In 1893, Westinghouse outbid Edison in lighting up the Columbian Exposition in Chicago, which allowed Westinghouse and Tesla to show the public the marvels and advantages of electric light and appliances via alternating current. This demonstration of alternating current convinced J.P. Morgan, an American investor who had originally financed Edison, to back Westinghouse and Tesla in their design for the first hydroelectric power plant in Niagara Falls.

Built in 1895, the new hydroelectric power plant transmitted an amazing twenty miles away. Large AC generating stations (using dams on large rivers and power lines) would eventually link across the nation and become the type of power supplied to homes today.

Tesla the Scientific Inventor

Winning the "War of Currents," Tesla sought a way to make the world wireless. In 1898, Tesla demonstrated a remote-controlled boat at the Madison Square Garden Electrical Exhibition. The following year, Tesla moved his work to Colorado Springs, Colorado, in order to construct a high voltage/high frequency tower for the U.S. government. The goal was to develop a wireless transmission of energy using the vibrating waves of the earth to generate unlimited power and communications. Through this work he lit 200 lamps without wires from a distance of 25 miles and shot man-made lightning into the atmosphere using a Tesla coil, a transformer antenna he had patented in 1891.

In December of 1900, Tesla returned to New York and began work on a “World-System” of wireless transmissions intended to link up the world’s signal stations (telephone, telegraph, etc.). The backing investor, J.P. Morgan, who had financed the Niagara Falls project, terminated the contract upon learning that it would be “free” wireless electricity for all to tap into.

Death and Missing Papers

On January 7, 1943, Tesla died at the age of 86 of coronary thrombosis in his bed at the Hotel New Yorker where he resided.

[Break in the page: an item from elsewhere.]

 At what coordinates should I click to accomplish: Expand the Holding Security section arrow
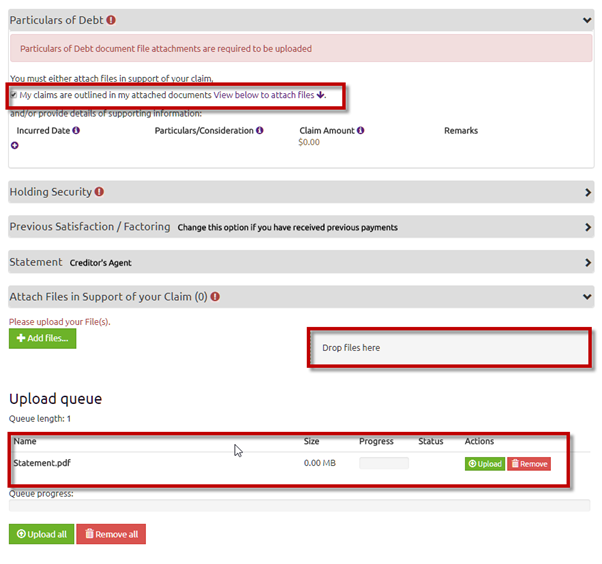pos(587,192)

Tesla, who had never married, had spent his life creating, inventing, and discovering. Upon his death, he held over 700 patents, which included the modern electric motor, remote control, wireless transmission of energy, basic laser and radar technology, the first neon and fluorescent illumination, the first x-ray photographs, the wireless vacuum tube, the air-friction speedometer for automobiles, and the Tesla coil (widely used in radio, television sets, and other electronic equipment).

In addition to all that Tesla created, he also had many ideas that he didn't have time to finish. Some of these ideas included massive weapons. In a world still immersed in World War II and that was just beginning to split into East vs. West, ideas of massive weapons were coveted. After Tesla's death, the FBI seized Tesla's belongings and notebooks.

It is thought that the U.S. government used the information from Tesla's notes to work on building beam weapons after the war. The government set up a secret project, called "Project Nick," which tested the feasibility of "death rays," but the project was eventually shut down and the results of their experiments were never published. Tesla's notes used for this project also seem to have been "lost" before the rest of his notes were sent back to Yugoslavia in 1952 and placed in a museum.

Father of the Radio

On June 21, 1943, the U.S. Supreme Court ruled in favor of Tesla as “the father of the radio” rather than Guglielmo Marconi who had received the Nobel Prize in Physics in 1909 for his contributions to the development of the radio. The court’s decision was based on Tesla’s lectures of 1893 and possibly due to the fact that the Marconi Corporation had sued the U.S. government for royalties for using radio patents during WWI.